I would be very surprised if students have a hard time with this after they complete all the homework sheets.
- Homework 1 - Determine if the function is linear or non-linear.
- Homework 2 - Linear- The equation must fit into the form y = mx + b The variables cannot have exponents. When graphed they must form a straight line.
- Homework 3 - The range of change is constant so the graph shows a straight line. Straight Lines = linear equations.
There is a ton of graphing in your future, if plan to tackle these problems.
- Practice 1 - Use the table to determine if the equation is linear or nonlinear.
- Practice 2 - Non-linear - Equations that do not graph as a straight line.

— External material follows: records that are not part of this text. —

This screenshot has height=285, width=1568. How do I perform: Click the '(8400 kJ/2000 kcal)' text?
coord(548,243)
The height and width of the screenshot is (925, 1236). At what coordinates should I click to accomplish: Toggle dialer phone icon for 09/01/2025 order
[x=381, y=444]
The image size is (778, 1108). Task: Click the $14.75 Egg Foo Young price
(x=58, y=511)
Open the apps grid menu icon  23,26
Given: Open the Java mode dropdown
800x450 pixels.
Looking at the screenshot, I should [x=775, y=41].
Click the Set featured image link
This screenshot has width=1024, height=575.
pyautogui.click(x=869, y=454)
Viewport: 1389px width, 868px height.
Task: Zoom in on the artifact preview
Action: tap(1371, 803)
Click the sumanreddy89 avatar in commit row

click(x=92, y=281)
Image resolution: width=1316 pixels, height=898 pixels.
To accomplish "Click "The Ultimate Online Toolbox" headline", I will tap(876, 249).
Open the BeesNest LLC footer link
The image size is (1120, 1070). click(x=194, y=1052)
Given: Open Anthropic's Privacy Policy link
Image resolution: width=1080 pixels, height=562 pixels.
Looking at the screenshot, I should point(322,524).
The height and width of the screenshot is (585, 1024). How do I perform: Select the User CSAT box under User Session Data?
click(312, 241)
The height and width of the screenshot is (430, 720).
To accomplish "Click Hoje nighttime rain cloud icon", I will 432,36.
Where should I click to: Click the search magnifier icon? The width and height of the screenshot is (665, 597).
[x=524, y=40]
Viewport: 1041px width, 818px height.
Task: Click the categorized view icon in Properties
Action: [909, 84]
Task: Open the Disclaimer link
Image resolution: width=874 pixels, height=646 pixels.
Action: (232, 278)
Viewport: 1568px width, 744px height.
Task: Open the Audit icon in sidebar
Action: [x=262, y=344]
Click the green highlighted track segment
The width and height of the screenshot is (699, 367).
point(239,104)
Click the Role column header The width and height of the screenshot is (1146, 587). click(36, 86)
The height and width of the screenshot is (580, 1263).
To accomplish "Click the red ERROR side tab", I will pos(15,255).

- Practice 3 - More work with data tables.
Math Skill Quizzes
I put two different sub-skills together with every sheet.
- Quiz 1 - Graphs and plotted points that help form a line image.
- Quiz 2 - Which function is linear?
- Quiz 3 - Plotted points with data tables.
What is the Equation of a Straight Line?
When it comes to analyzing just about anything mathematically, we are constantly looking to find multiple data points that result in a straight line or as close as possible to it. This is because a straight line indicates that a consistent and predictable relationship exists within those data sets. We can use this line that is created to make accurate forecasts and understand a set of clear expectations to be exhibited by our data.
Since the concept is broad, you can determine the equation of a straight line in the following forms:
y = m x + b
The y and x portions of this equation indicate an ordered pair. If you plug one of these variables into the equation, you will be able to determine the value of the other variable and determine a value for an order pair or point on this line. The m variable indicates the slope of the line. The slope tells us how steep it is. The b portion is called the y-intercept. This is the position of y value of the line when the value of x is equal to 0.
Using this simple format, we can learn a great deal about the lines that they create and the relation of that data that it took to compose this.
(y - y1)/(x-x1) = m, this is used when we have the slope of the line, m, and one-point given such as P1 = (x1, y1) through which the line crosses. The above equation is written in a form that makes it clear that both the given point P1 and slope of the line calculated at any point (x, y) are the same. The relationship is further simplified as: y = m (x-x1) + y1
The above-written form is simpler and tidier but doesn't reveal the truth about how the equation was derived. Slope: m = (y2- y1)/ (x2-x1); as the line crosses two different points (x1, y1) and (x2, y2), find out the slope of the line first to proceed.